---------- AUSGEWÄHLTER TEXT ----------

Es soll Menschen geben, bei denen diese Euphorie in einen permanenten Zustand übergeht, meist aber lässt der Elan schleichend nach, anfangs oft unbemerkt.
Der Glanz verblasst nach und nach, die Notwendigkeit, sich bewusst zu fokussieren und anzustrengen, nimmt zu, es läuft nicht mehr wie von selbst.
Bis zu einem gewissen Grad ist das völlig normal. Nicht erfreulich vielleicht, aber eine charakteristische Entwicklung, die im positiven Fall zu einer realistischen Einschätzung, routiniertem Umgang mit dem Studienalltag und einer überwiegend zufriedenen Haltung führen kann.
Sie wissen: Niemand muss für immer frisch verliebt bleiben, um eine gute Beziehung führen zu können.

----------

**SCHRIFTLICHE AUFGABE**. Führen Sie den Text über die nachlassende Begeisterung im Studium nach seinem letzten Satz weiter. Die Auflistung spielt hierfür keine Rolle.

---------- DATENAUSZUG ----------

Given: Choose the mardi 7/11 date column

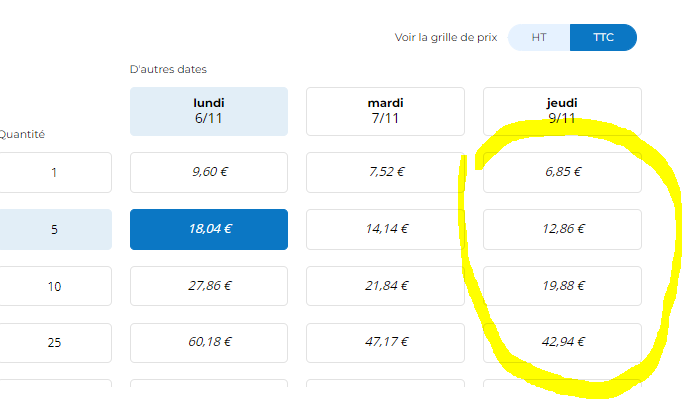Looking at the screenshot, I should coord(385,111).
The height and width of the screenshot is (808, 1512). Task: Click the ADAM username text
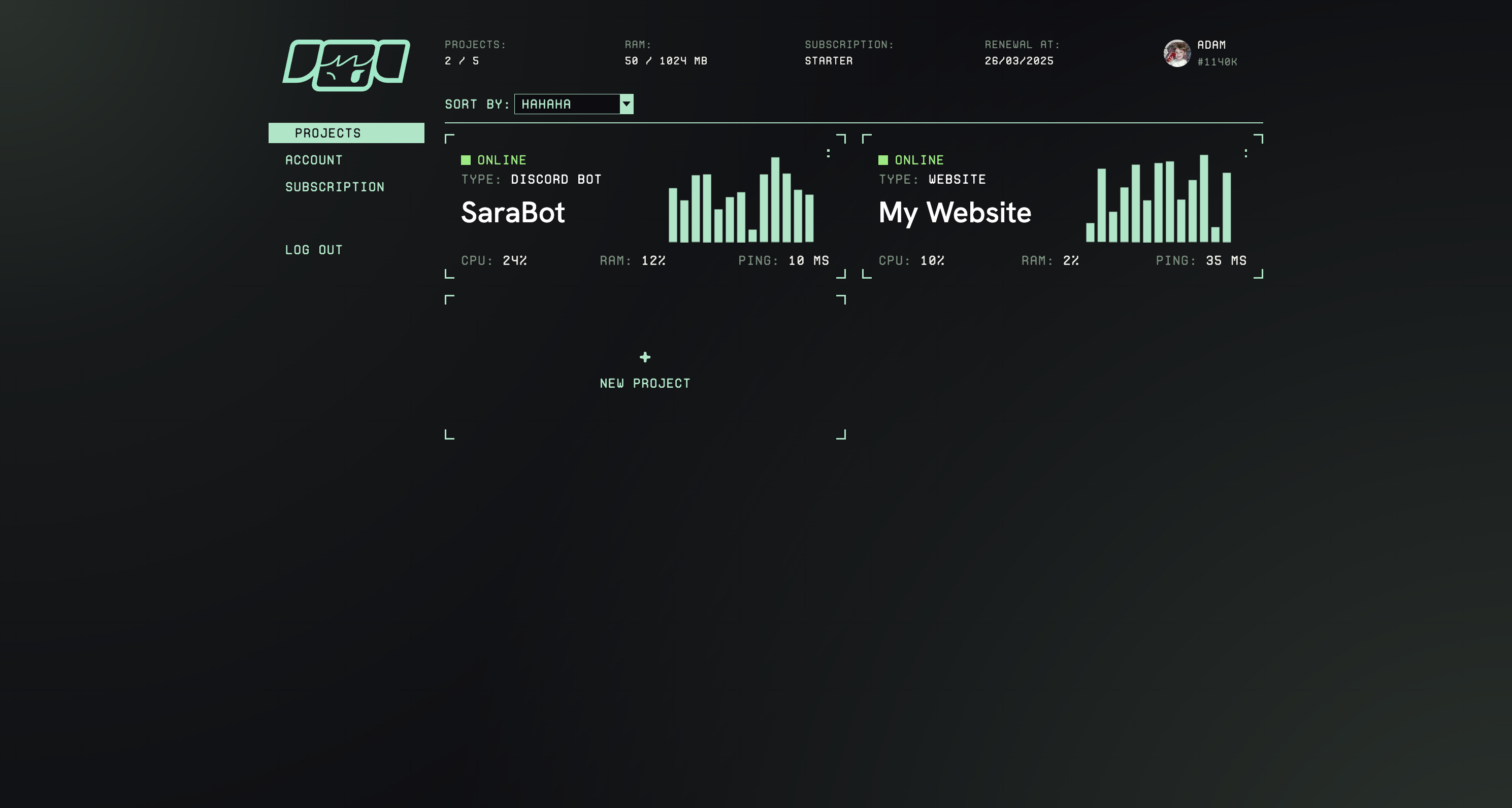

----------

**ANTWORT ZUR AUFGABE**.
Wenn Interesse und Engagement aber zu stark nachlassen, entstehen Probleme – nicht nur in Bezug auf die Studienleistung, sondern besonders in Bezug auf die Lebensqualität.
Wodurch verlieren wir Motivation?
Es lohnt sich, einigen typischen Motivationskillern Aufmerksamkeit zu schenken:
Kränkung, Misserfolg
Misserfolge kränken das Selbstwertgefühl, verunsichern, lassen Zweifel an den eigenen Fähigkeiten, manchmal auch Ängste aufkommen. Ein ausgesprochen unangenehmer Zustand, der die Freude am Studium dämpft – schließlich wird ständig und auf unterschiedliche Weise Leistung verlangt und überprüft, man wird bewertet. An sich für die meisten schon ein schwieriges Thema, das nach Misserfolgen umso heftiger wirksam wird.
Enttäuschung und falsche Annahmen
Irgendwie hatten Sie sich das anders vorgestellt, etwas Anderes erwartet? Andere Inhalte, ein anderes Schwierigkeitsniveau, ein anderes soziales Umfeld? Auch, wenn vor Beginn des Studiums Informationen eingeholt werden – wie es wirklich ist, merkt man erst, wenn die Entscheidungsphase längst vorbei ist und der Studienalltag begonnen hat.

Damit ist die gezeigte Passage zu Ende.